Some comments on U2L6 Encode an experience

I am in the middle of this exercise and while I find it very difficult to teach I also am finding it to be really valuable.

Abstraction - I think this is the best opportunity to talk about “abstraction” in a way that makes sense to students. As they build the hierarchy tree, which is really hard to do, they have to deal with the specifics that they know well and other levels of the tree which are abstracted relative to the 5 components they are working on.

Work upside down - The hot tip I ran in to is to have the students who are a bit stuck work the tree upside down. So, if they start with “football”, I ask them to brainsorm 5 things they know about football to get the 5 components. Then those 5 components tend to map to something like “playing football” so parallel to that they can put “watching football”, “football video games”, “football as a profession” … and then above that they can put sports: “football”, “basketball”, “etc” I had trees that had “My life” at the top because they started with something the student spends their free time on and worked backwards to all things they spend time on. and so on…

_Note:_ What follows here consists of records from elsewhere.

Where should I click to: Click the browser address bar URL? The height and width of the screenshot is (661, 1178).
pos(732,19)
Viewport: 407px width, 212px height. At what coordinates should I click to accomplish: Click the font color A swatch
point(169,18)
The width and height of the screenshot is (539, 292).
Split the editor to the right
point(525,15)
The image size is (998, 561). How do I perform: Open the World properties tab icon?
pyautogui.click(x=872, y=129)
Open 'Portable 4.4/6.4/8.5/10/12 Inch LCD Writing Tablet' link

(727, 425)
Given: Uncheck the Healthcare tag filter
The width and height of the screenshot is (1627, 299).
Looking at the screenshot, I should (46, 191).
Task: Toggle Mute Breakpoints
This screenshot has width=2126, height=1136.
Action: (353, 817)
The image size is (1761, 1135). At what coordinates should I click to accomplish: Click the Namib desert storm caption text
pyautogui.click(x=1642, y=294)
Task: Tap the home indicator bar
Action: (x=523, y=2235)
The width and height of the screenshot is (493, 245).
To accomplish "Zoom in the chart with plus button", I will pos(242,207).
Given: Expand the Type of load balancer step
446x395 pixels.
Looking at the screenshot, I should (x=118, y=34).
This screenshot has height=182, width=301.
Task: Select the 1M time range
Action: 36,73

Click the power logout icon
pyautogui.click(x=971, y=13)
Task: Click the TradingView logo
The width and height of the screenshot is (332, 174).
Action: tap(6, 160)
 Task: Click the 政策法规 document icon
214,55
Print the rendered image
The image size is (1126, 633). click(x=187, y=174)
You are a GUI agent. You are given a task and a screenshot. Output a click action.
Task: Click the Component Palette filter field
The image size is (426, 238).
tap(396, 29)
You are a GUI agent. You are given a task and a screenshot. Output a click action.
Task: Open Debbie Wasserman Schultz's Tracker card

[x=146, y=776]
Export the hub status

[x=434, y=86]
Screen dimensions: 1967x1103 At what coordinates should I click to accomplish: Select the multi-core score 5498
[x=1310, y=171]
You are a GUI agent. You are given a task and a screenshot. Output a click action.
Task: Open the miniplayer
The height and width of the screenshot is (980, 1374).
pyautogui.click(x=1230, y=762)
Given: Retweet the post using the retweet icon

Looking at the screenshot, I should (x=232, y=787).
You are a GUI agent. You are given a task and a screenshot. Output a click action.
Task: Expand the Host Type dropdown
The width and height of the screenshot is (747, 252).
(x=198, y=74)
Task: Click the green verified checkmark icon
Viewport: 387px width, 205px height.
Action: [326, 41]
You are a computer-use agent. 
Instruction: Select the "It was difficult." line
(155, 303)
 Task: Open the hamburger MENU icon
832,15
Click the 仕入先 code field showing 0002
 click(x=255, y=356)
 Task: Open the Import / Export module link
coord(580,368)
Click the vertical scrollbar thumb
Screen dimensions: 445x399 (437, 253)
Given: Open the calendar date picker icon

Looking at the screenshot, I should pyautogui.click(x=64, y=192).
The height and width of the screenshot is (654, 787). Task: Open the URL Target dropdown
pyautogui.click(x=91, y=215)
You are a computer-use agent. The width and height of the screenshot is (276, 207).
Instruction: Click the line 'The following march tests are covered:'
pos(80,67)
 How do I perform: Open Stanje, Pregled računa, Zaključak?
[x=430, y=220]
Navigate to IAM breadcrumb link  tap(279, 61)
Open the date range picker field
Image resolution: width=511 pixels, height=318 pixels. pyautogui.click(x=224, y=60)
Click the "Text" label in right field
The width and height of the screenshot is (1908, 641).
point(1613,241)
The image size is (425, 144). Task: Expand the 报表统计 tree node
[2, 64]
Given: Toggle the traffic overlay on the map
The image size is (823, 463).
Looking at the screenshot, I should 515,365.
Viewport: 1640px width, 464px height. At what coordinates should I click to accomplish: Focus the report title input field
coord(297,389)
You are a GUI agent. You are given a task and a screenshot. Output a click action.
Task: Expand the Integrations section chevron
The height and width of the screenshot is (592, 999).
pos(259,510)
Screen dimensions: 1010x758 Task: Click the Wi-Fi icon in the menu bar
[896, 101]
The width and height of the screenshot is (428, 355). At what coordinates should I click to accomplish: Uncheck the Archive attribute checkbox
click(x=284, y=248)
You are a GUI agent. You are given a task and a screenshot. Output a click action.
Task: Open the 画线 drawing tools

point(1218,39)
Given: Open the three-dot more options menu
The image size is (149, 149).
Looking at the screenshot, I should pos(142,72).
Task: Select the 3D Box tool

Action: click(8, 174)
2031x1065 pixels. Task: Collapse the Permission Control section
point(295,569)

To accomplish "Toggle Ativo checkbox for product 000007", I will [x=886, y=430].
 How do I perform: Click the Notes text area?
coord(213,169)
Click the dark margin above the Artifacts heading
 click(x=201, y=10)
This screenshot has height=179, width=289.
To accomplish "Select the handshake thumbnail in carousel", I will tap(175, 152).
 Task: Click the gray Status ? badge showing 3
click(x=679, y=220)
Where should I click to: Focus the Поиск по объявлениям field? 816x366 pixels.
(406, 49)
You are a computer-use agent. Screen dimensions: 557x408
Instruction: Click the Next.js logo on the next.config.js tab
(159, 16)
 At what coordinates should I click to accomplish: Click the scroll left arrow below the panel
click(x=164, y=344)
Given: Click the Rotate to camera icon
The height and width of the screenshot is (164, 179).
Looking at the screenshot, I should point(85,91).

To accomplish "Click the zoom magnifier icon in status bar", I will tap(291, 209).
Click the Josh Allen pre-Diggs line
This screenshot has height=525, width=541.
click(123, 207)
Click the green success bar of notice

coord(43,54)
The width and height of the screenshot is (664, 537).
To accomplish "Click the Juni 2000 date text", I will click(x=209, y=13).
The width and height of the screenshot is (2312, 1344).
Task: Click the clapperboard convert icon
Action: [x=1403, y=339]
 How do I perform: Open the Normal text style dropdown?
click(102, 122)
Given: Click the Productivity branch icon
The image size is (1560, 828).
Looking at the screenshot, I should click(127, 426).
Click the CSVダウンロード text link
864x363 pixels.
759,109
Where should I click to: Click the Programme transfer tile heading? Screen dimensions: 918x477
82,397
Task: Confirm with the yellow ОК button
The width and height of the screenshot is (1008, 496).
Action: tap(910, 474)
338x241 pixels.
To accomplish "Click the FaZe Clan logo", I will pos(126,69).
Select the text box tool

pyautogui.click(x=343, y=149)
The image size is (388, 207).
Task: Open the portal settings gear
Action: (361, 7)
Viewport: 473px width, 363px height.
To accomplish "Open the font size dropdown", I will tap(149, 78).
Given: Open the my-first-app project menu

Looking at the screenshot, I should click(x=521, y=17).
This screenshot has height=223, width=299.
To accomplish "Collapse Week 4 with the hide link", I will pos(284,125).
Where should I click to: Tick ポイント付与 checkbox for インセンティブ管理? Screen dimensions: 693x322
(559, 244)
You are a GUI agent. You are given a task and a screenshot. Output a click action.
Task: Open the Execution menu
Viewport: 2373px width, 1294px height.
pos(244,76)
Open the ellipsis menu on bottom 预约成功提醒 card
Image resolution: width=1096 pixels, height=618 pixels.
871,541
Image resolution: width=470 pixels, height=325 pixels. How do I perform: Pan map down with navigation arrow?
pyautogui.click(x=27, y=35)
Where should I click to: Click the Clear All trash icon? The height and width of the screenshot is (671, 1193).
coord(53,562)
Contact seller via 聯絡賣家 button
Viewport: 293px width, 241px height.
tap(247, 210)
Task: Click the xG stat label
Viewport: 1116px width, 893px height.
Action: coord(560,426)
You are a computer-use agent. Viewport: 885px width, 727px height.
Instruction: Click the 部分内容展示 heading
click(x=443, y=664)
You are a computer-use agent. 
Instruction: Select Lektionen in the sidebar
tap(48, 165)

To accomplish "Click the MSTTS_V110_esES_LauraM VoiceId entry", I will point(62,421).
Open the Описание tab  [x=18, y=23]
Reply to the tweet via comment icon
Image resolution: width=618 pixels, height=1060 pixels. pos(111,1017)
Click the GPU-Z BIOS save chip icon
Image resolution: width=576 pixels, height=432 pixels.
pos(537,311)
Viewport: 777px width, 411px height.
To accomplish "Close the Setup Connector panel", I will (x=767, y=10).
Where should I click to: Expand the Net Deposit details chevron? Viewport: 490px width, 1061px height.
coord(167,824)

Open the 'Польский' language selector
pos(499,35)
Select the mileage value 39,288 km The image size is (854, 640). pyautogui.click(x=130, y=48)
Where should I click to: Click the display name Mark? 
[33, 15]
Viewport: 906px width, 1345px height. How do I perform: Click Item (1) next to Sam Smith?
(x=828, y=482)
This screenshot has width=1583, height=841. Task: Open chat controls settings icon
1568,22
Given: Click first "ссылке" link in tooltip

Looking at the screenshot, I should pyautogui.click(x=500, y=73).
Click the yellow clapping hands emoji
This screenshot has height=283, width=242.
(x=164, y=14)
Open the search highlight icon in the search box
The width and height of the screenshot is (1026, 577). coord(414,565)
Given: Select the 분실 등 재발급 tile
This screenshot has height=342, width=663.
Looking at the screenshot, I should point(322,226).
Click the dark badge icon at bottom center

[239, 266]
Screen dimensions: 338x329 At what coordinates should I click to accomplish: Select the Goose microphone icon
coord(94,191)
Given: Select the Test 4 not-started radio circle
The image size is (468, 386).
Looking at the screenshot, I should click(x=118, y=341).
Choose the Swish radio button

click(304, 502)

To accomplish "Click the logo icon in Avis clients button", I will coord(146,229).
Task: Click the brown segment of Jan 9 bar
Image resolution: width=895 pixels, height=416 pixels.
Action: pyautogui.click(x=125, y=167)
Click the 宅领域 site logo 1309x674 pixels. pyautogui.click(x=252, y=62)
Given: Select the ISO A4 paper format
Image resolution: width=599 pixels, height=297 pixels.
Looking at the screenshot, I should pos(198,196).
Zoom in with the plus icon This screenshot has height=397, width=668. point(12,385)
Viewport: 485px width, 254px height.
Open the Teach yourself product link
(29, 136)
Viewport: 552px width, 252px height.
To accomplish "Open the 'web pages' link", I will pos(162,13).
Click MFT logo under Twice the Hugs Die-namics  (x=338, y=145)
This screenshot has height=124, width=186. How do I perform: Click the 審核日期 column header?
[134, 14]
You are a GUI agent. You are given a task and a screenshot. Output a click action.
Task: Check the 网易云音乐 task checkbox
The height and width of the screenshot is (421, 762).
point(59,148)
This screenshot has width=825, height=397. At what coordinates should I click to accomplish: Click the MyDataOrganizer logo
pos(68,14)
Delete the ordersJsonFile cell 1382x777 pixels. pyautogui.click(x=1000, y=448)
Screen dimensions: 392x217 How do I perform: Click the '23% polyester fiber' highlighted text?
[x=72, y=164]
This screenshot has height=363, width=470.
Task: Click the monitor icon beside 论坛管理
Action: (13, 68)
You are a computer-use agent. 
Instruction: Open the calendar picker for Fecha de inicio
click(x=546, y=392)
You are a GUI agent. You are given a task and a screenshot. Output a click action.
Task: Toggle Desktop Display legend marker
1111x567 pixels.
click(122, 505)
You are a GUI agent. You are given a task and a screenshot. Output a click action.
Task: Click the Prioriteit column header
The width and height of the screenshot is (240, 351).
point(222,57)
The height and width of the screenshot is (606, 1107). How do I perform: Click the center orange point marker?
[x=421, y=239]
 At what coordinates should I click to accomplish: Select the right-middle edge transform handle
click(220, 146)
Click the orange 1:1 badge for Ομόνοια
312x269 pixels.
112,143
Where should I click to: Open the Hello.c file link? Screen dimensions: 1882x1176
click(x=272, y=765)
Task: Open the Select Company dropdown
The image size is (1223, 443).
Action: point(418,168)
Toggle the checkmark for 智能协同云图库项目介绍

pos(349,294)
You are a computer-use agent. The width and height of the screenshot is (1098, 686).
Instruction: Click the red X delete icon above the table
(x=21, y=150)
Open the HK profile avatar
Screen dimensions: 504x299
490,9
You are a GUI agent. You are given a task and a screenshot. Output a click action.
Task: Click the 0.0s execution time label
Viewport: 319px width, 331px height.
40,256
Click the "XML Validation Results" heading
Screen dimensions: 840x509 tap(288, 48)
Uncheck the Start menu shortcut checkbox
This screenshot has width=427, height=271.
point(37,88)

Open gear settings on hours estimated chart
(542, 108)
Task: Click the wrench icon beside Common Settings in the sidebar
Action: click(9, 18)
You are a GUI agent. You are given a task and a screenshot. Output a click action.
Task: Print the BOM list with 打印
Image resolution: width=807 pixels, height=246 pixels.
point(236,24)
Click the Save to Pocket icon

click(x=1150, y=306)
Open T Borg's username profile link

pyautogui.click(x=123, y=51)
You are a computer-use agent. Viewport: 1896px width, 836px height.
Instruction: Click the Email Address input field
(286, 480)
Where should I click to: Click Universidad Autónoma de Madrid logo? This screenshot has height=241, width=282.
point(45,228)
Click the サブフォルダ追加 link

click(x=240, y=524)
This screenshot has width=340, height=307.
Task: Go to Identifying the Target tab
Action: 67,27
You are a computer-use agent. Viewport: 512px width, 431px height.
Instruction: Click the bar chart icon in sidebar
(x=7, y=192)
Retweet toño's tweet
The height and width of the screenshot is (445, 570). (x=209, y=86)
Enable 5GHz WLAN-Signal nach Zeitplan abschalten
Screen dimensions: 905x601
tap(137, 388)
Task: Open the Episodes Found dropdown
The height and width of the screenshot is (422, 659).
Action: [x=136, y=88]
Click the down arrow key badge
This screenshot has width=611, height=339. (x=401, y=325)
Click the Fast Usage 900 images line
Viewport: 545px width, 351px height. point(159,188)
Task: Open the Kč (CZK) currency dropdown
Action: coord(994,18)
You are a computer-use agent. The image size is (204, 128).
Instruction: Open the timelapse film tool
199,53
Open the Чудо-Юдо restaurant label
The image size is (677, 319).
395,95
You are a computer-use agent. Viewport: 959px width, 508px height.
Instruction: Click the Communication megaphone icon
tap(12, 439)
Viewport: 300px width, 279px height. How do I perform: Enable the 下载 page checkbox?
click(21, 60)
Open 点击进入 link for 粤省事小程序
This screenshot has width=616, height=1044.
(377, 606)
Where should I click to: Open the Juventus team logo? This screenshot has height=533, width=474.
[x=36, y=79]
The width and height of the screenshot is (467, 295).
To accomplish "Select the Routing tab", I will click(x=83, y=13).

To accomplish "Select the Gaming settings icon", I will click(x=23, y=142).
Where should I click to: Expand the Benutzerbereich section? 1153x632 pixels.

Process NOT experience - The way I am able to make the most sense of this exercise is in the very large tech domain of process and data management. I worked at Salesforce.com for 10 years and this is what I did - I helped organizations manage their processes so they could gain greater visibility in to what they did all day. The 5 components that go in the table are “fields” in a database. From that perspective, I can talk to students about “narrative” fields which are just random ASCII, or # fields, and , picklist fields which are critical to process management from the perspective of reporting on the data. That gives this activity a great bridge to the Data chapter.